The Supreme Court vacated the Sixth Circuit decision and remanded, setting a new standard for use in cases involving §11. The Court held: (1) a sincere statement of pure opinion is not an “untrue statement of material fact,” regardless of whether an investor can ultimately prove the belief wrong; however, it may create liability for an issuer if the stated opinion includes embedded statements of untrue facts; and (2) §11 creates liability for an issuer if a registration statement omits material facts about the issuer’s inquiry into, or knowledge concerning, a statement of opinion, and if those facts conflict with what a reasonable investor, reading the statement fairly and in context, would take from the statement itself. This standard resolved a split amongst the Circuits with respect to whether §11 provides for strict liability for opinions offered in registration statements (the 6th Circuit ignored previous decisions on this issue from the 2nd and 9th Circuits).
While the Omnicare decision obviously impacts cases brought pursuant to §11, the Court’s decision may have effects reaching beyond §11 to securities fraud cases brought under different statutes or, potentially, common law. Both the majority opinion and Justice Scalia’s concurrence compared the requirements of an action under §11 to common law actions for misrepresentation.

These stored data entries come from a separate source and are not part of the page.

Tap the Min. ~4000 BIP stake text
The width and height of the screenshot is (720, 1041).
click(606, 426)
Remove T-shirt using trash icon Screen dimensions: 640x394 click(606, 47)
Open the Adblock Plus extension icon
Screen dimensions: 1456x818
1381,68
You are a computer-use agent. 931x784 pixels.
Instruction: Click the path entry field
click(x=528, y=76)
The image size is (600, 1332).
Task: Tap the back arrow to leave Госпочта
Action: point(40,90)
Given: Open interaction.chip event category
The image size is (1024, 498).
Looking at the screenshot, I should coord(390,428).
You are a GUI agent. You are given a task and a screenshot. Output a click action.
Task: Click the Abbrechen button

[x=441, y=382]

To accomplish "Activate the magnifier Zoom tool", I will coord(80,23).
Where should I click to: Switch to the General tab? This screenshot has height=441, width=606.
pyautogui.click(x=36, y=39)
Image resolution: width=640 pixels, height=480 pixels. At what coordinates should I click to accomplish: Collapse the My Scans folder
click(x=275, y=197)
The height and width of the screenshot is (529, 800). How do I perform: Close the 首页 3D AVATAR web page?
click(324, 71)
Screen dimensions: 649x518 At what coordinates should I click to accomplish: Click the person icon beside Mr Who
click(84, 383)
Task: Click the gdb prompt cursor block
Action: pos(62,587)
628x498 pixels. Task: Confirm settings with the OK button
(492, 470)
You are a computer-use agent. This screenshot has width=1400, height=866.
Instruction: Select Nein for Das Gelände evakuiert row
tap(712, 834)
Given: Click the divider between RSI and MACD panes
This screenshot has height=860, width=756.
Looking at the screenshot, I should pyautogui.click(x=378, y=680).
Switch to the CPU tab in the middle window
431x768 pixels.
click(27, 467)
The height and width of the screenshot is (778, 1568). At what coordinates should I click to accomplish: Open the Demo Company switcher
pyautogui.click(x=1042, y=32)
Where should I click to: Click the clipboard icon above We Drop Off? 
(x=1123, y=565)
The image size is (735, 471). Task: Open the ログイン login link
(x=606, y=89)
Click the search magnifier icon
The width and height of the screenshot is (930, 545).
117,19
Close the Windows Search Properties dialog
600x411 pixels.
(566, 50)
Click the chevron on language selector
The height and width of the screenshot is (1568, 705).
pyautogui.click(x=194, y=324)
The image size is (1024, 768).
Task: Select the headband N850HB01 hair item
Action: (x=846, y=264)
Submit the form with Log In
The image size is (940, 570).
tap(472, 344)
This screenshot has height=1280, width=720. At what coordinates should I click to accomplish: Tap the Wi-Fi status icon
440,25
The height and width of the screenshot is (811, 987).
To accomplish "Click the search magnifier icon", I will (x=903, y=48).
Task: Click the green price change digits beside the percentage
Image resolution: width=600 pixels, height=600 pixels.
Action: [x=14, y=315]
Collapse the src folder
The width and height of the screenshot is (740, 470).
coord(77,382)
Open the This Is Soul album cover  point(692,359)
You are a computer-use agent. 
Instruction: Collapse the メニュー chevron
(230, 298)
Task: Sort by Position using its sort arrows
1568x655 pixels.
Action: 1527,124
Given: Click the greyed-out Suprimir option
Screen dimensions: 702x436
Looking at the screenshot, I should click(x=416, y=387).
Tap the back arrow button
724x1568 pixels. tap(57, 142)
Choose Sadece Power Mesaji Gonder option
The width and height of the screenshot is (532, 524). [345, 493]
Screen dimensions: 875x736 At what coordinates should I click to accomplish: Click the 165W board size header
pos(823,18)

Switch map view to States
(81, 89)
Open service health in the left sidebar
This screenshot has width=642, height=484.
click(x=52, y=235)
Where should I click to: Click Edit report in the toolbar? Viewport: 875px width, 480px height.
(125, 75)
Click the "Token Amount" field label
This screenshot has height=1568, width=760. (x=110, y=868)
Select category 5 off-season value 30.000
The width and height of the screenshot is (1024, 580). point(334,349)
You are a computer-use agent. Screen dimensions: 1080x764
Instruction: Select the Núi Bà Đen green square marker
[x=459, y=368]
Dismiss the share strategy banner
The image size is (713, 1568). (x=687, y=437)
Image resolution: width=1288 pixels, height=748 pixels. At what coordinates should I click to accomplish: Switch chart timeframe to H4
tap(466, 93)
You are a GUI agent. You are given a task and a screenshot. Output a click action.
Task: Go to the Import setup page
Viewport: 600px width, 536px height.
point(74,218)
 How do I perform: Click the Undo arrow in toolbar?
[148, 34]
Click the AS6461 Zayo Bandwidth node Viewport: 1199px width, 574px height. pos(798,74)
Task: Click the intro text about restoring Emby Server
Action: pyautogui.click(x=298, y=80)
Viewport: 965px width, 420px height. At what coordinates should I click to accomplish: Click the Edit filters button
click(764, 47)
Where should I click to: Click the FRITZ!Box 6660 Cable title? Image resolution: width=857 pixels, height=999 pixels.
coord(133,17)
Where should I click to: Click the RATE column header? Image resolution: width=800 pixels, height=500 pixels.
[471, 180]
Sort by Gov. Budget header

Significantly, Justice Kagan viewed the Court’s analysis of liability under §11 as consistent with common law. Justice Scalia, however, viewed the majority’s interpretation of §11 as inconsistent with common law because the decision did not limit the liability for omissions under §11 to cases in which a speaker subjectively intends the deception arising from the omission.
The new standard has already been applied by the Court in remanding a previously dismissed class action against Dutch bank ING Groep NV and others back to a lower court to reconsider in light of the Omnicare decision regarding omissions in registration statements (See Freidus v. ING Groep NV, U.S. Supreme Court, 13-1505).
The potential effect of Omnicare outside the scope of §11 has yet to be seen. However, just one day after the Court delivered its decision, prominent plaintiffs firm Bernstein Litowitz Berger & Grossman filed a letter to Hon. Stanley Chesler in a case pending in the District of New Jersey, styled In re Merck & Co., Inc. Secs., Deriv. and ERISA Litig., Nos. 05-1151 and 05-2367, asking the court to take notice of the Omnicare decision in considering a pending motion for summary judgment with respect to the potential for liability from material omissions that allegedly rendered a statement of opinion by one of the defendants misleading.
The Merck case was brought pursuant to Section 10(b) and Rule 10b-5. Although the standard iterated by the Court in Omnicare is not likely to be dispositive of any issues in Merck, the effect of the Court’s holding in Omnicare is already being used by parties in actions beyond §11.
As Justice Kagan put it, the Court’s interpretation of §11 “is not an invitation to Monday morning quarterback an issuer’s opinions.” No doubt, however, this will continue to happen.